Stacy McGuigan always had a natural talent for throwing parties. She was always the one in her family to throw her parents anniversary parties, birthday parties for her brothers and bridal showers for friends.
But her active life as a party planner changed once she became a mom. To take care of her baby, she began to work out of her home for various hotel companies. She even did work for her church, planning everything from a teddy bear tea party to a fashion show.
It wasn’t until some timely advice from her husband that McGuigan decided to start her own business.
While the home-based business has always existed, today many people look at it as a viable option when they’ve been faced with the challenge of rejoining the workforce or, in McGuigan’s case, found themselves in need of some flexibility.
Two years ago, McGuigan started “Everyday Celebrations,” a party concierge business located in Sewell, New Jersey. McGuigan says she averages two to three parties a month and expects to be profitable by her fourth year.
McGuigan helps her customers celebrate the major milestones in their lives. She works on all sorts of parties, ranging from a child’s first birthday to an anniversary.
“I want to plan a party so it’s memorable. After the guests leave the party, they still remember it hours later,” McGuigan said.
Home-based business owner Karen Tank was also faced with a major change in her life after being diagnosed with Type 1 diabetes.

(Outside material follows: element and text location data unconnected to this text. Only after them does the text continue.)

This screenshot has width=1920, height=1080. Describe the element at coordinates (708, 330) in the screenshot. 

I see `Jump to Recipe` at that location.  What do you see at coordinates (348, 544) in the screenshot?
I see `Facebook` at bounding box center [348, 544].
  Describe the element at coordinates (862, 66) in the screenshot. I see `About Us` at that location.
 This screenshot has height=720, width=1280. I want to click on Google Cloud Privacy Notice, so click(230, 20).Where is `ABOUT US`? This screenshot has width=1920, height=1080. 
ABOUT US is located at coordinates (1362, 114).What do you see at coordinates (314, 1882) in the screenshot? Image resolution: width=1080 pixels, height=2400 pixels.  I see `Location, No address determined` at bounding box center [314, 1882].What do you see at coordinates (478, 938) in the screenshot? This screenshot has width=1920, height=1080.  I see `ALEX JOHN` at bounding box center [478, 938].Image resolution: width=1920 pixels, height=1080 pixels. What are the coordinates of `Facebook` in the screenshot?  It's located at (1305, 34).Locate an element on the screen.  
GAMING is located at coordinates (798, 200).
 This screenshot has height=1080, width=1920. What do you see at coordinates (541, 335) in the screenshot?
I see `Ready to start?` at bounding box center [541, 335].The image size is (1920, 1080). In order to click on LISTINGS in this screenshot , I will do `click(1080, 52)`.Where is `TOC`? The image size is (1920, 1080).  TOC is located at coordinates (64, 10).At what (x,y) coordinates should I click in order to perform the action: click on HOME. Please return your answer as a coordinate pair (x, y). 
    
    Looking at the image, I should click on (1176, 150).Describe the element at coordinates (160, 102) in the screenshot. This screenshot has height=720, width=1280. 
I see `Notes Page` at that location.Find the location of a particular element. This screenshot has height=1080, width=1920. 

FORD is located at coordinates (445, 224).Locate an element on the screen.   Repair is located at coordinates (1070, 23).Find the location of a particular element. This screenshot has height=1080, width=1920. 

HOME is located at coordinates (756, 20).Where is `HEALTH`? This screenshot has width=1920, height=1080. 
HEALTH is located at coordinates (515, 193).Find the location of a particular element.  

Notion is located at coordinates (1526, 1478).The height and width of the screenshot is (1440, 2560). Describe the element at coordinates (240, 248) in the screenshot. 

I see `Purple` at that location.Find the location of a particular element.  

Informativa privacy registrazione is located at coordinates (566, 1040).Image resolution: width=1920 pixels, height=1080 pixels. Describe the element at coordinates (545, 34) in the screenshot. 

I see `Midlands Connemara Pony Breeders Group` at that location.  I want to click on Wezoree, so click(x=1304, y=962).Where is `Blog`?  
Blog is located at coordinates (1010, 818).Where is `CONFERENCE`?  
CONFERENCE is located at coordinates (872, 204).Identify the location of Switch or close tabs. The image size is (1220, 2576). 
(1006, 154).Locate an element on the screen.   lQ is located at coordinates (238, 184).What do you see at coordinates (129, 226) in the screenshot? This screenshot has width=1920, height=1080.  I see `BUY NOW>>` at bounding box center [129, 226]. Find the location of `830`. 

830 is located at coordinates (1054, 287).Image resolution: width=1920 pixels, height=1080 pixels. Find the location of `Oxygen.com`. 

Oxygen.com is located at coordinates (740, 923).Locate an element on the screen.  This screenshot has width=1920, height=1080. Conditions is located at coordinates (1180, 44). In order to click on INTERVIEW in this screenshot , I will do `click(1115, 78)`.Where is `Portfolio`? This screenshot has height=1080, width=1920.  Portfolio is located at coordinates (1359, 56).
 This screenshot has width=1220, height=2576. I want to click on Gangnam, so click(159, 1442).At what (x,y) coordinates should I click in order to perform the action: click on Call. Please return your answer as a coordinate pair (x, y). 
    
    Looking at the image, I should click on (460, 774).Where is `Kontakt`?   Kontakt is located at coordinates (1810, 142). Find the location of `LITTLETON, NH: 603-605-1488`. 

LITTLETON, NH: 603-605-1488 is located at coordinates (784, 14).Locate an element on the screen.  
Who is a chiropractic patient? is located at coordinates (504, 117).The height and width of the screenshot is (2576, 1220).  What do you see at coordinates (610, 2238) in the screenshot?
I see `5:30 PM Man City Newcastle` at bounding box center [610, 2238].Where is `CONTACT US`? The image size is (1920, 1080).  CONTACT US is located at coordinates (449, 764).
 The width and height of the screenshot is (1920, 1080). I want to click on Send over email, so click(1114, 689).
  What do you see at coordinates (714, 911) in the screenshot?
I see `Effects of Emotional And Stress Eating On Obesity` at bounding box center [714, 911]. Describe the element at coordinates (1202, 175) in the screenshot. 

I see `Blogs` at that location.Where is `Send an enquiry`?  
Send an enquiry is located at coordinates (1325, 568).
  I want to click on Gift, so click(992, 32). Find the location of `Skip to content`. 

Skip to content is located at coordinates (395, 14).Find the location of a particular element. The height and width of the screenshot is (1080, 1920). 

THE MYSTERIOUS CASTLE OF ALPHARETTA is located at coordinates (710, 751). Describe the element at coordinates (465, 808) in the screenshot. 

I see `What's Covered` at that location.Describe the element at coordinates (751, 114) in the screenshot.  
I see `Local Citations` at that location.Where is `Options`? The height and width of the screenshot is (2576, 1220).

“Once I was diagnosed, ” says Tank, “I needed time to learn how to live with this condition…. my passions had changed to that of coaching and teaching others with diabetes how to adopt new behaviors and lifestyles to better manage their blood sugars and health. “
Tank now works as a health coach based out of Princeton specializing in diabetes management. She started her business in the winter of 2010, when she went back to school at the Institute for Integrative Nutrition to learn how to coach. She now works with 12 clients to find a diet balance that works for them.
Tank feels that having a home-based business gives her flexibility because she is not tied to having to rent an office. She meets clients in her home office and sometimes at the local health food store near her home.
On one Wednesday afternoon, Tank showed client Julie Maddocks the health benefits of kale and demonstrated how to cut it into thin strips to mix into salads.
“Home-based businesses are a huge trend in the Princeton area,” Tank said.
“People from the corporate sector who have been laid off, such as someone I know who used to work for Exxon and became a career counselor, are creating situations that are flexible as well as a match for their passions and creative expression. Especially with the current job insecurity, starting a home business can provide more security over time.”
Both women feel that it’s important to have self-discipline when starting a home-based business. McGuigan says “it’s important to get up and get dressed, to treat your home as an office.”
Tank feels that you must have the discipline to finish your daily tasks as well as an ability to envision and plan for growth.
Tank and McGuigan aren’t alone, other women who also own home-based businesses have become part of Interconnections for Women. The group, created by McGuigan, currently has 27 members. In August, 55 women attended the monthly event.
In the original version of this story, it was reported that Julie Maddocks had Type 2 diabetes. Julie Maddocks is not a diabetic. NewsWorks regrets the error.